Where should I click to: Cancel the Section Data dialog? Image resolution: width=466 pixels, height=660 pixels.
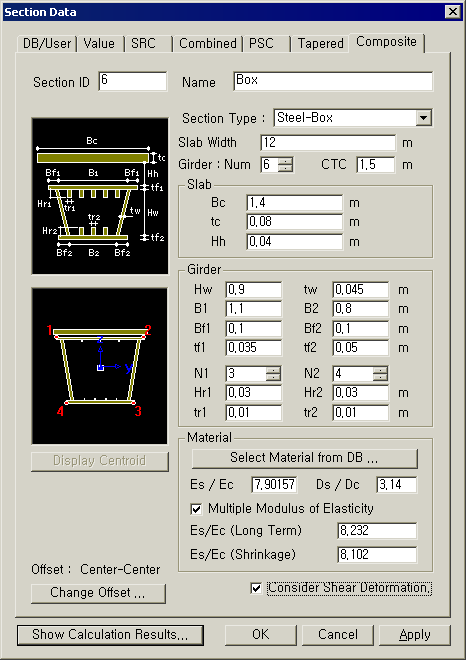click(338, 635)
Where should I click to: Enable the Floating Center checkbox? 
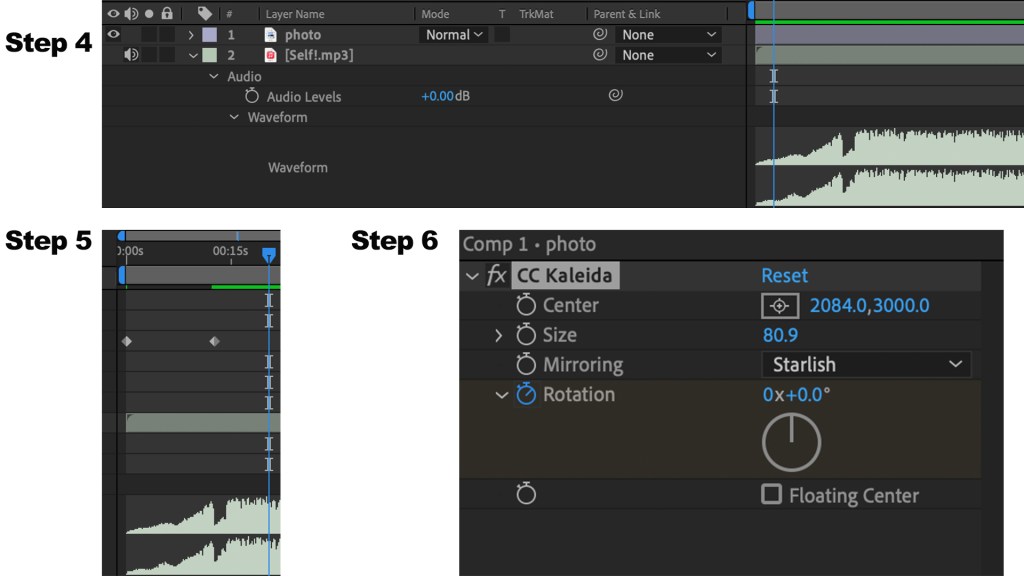771,494
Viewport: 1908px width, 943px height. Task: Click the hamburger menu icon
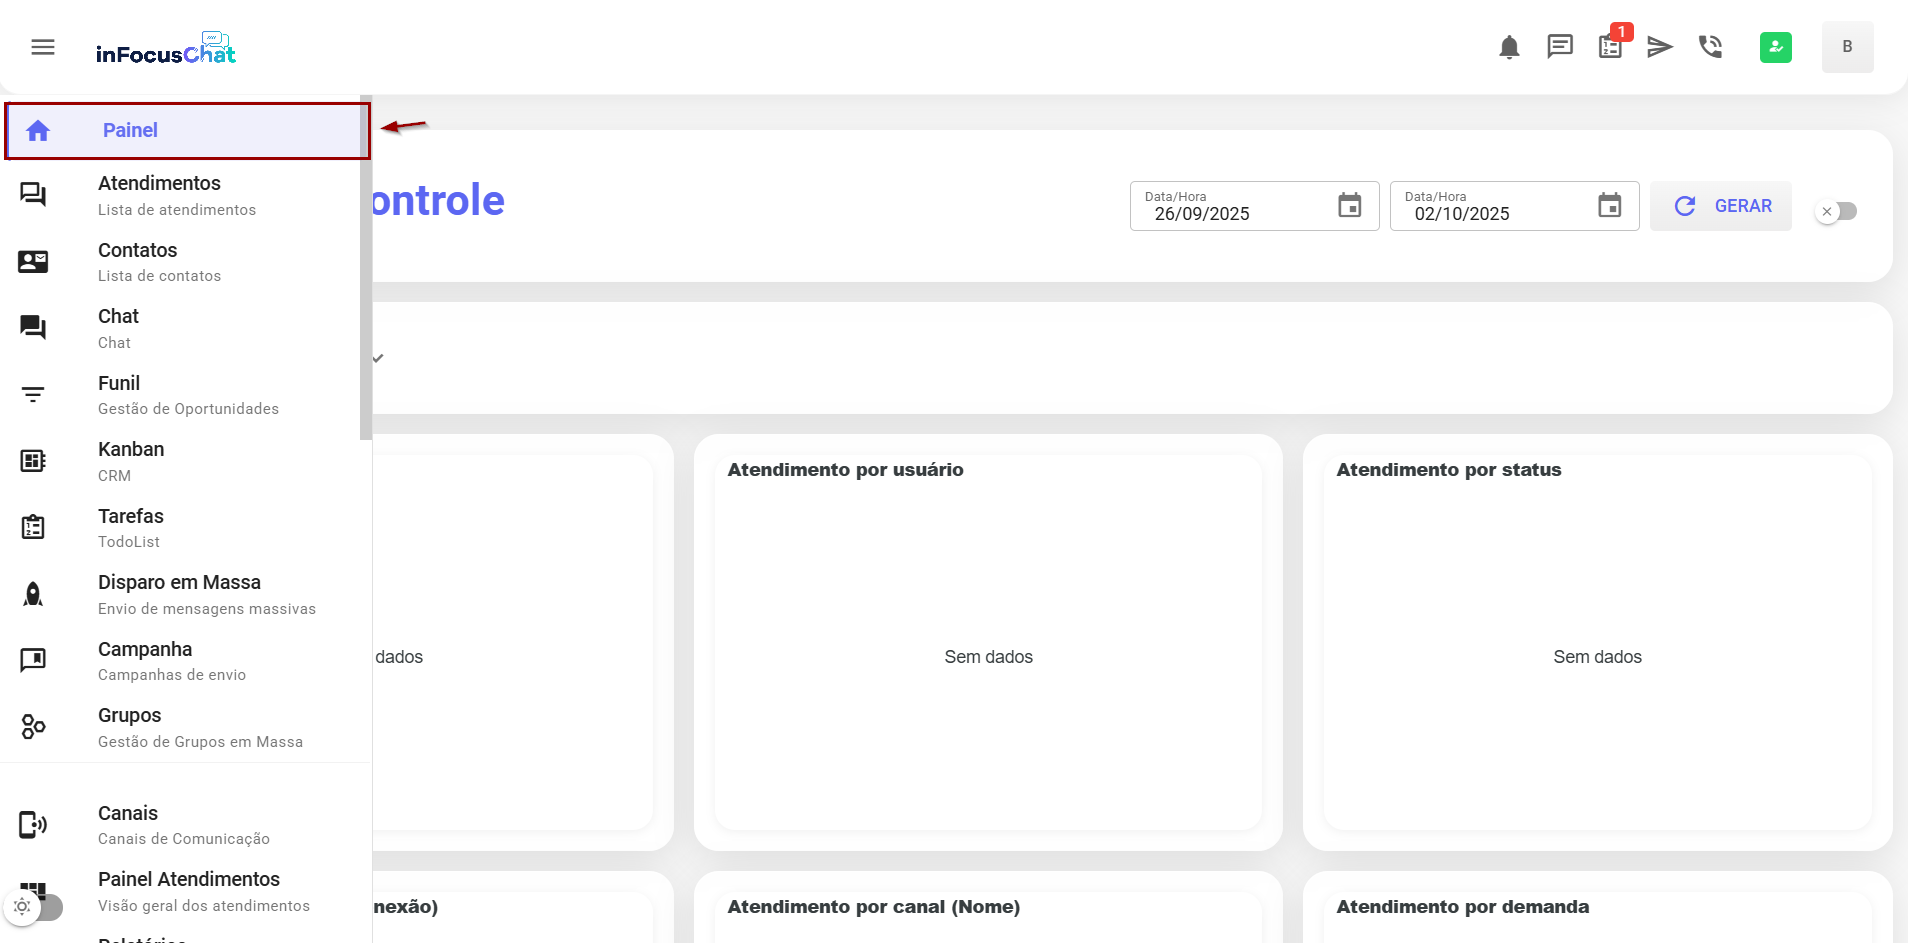point(42,47)
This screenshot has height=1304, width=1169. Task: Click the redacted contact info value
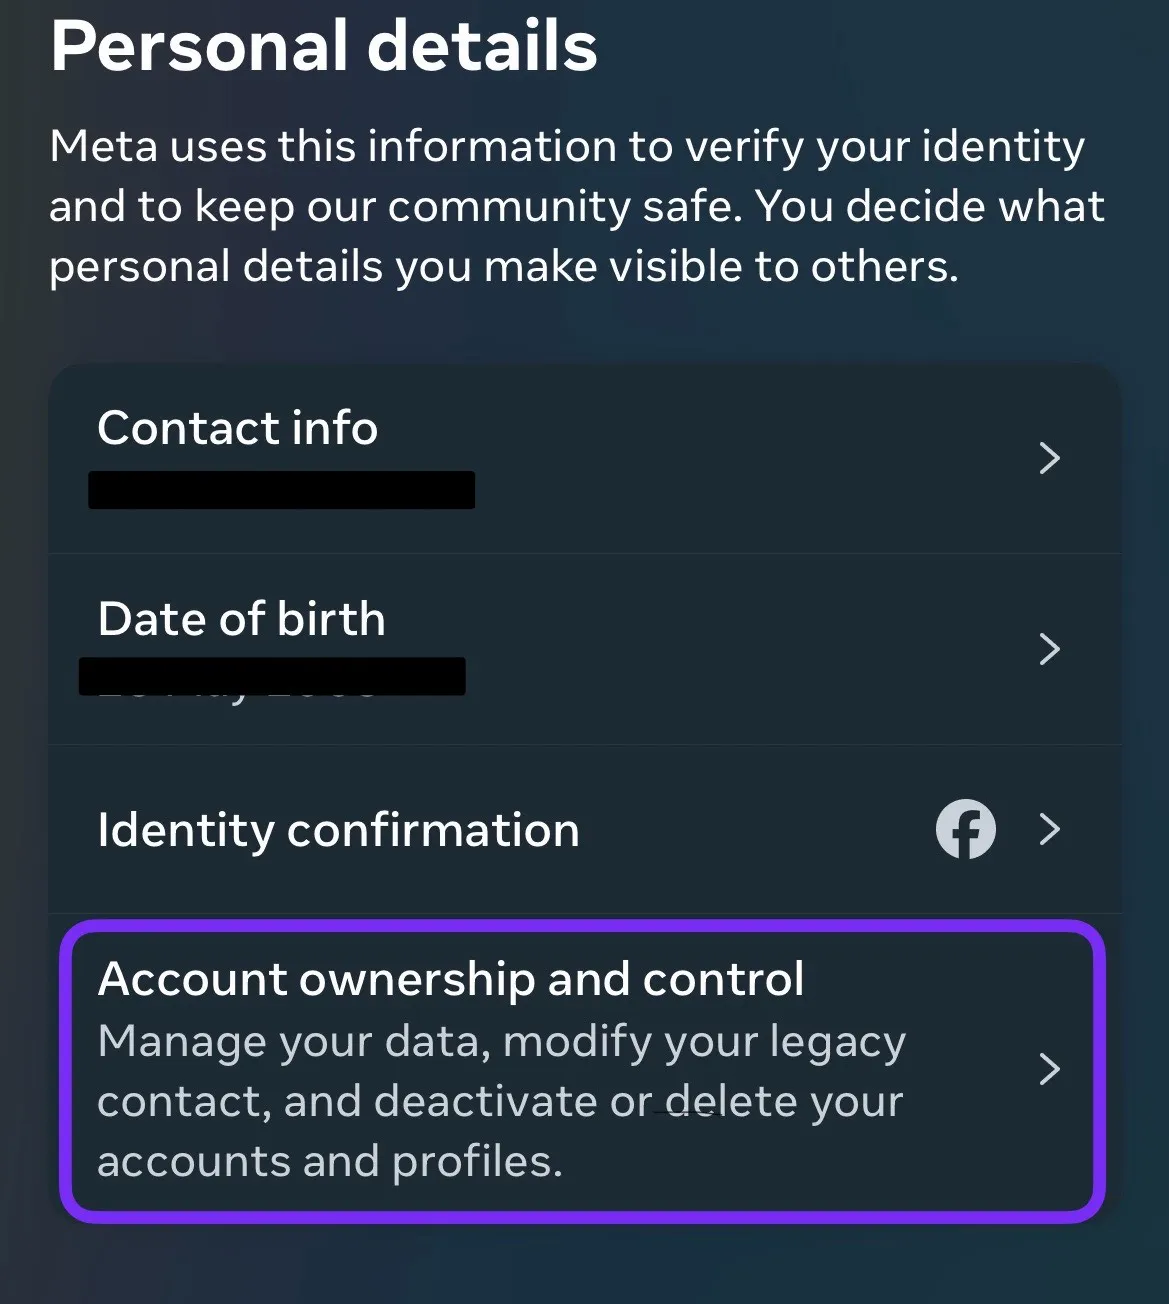pyautogui.click(x=281, y=490)
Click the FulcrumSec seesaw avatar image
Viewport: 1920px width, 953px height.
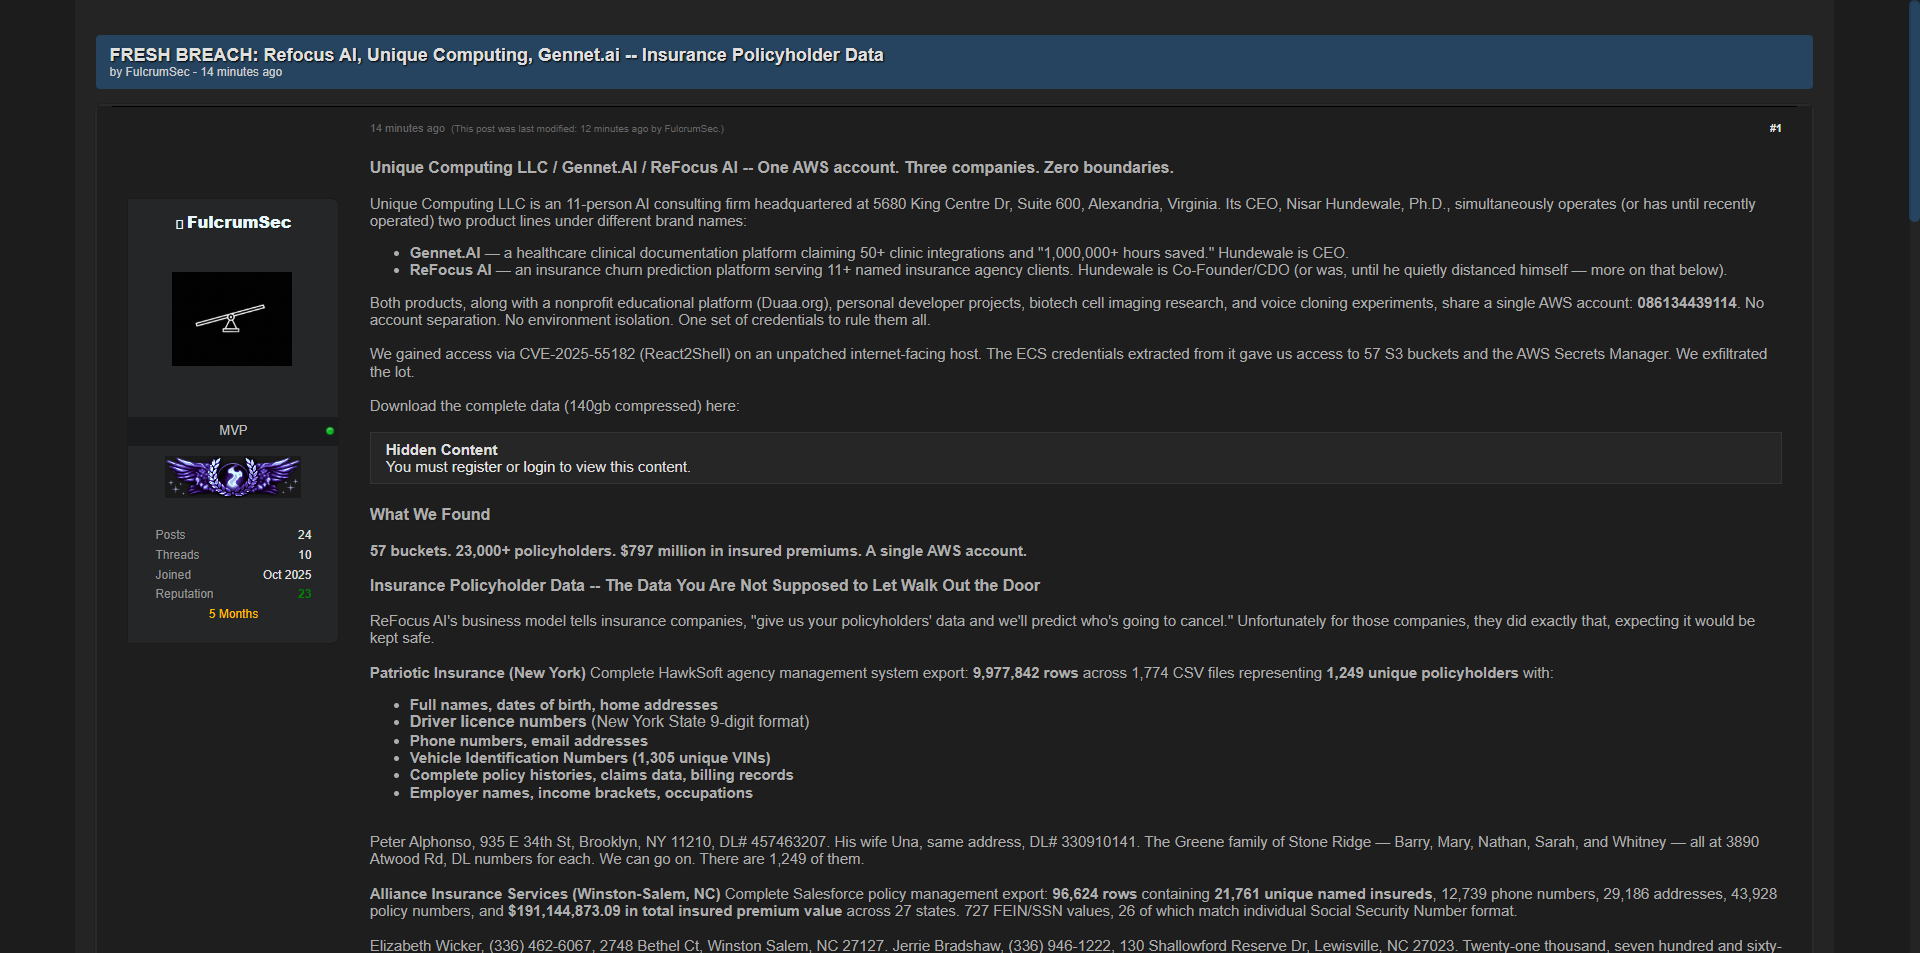click(x=231, y=319)
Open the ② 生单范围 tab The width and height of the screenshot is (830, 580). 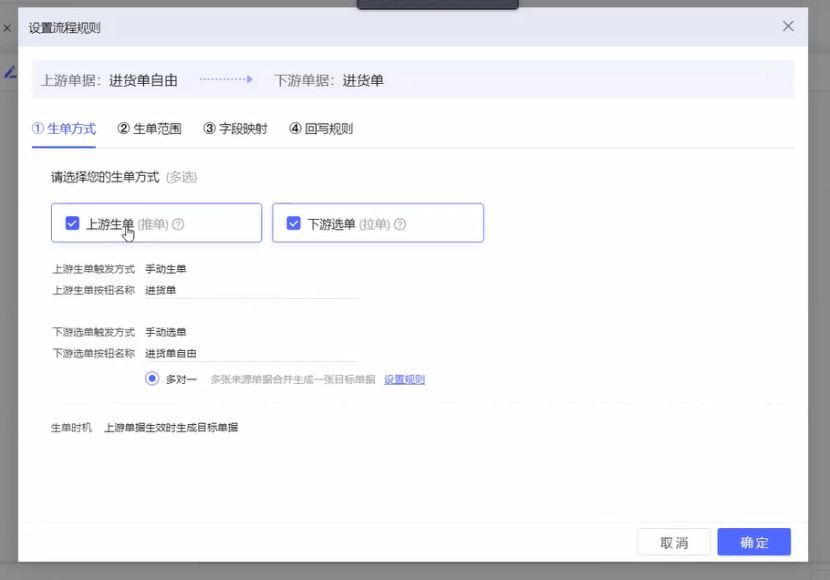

EXERCISE BRIEF –
Print the listing exactly, pictures excluded.

TASK ANSWER –
Where should I click to: Cancel the Section Data dialog? Image resolution: width=466 pixels, height=660 pixels.
click(338, 635)
Where should I click to: Enable the Floating Center checkbox? 
771,494
Viewport: 1908px width, 943px height. Task: Click the hamburger menu icon
point(42,47)
This screenshot has height=1304, width=1169. Task: Click the redacted contact info value
pyautogui.click(x=281, y=490)
Click the FulcrumSec seesaw avatar image
Viewport: 1920px width, 953px height.
click(x=231, y=319)
Open the ② 生单范围 tab The width and height of the screenshot is (830, 580). 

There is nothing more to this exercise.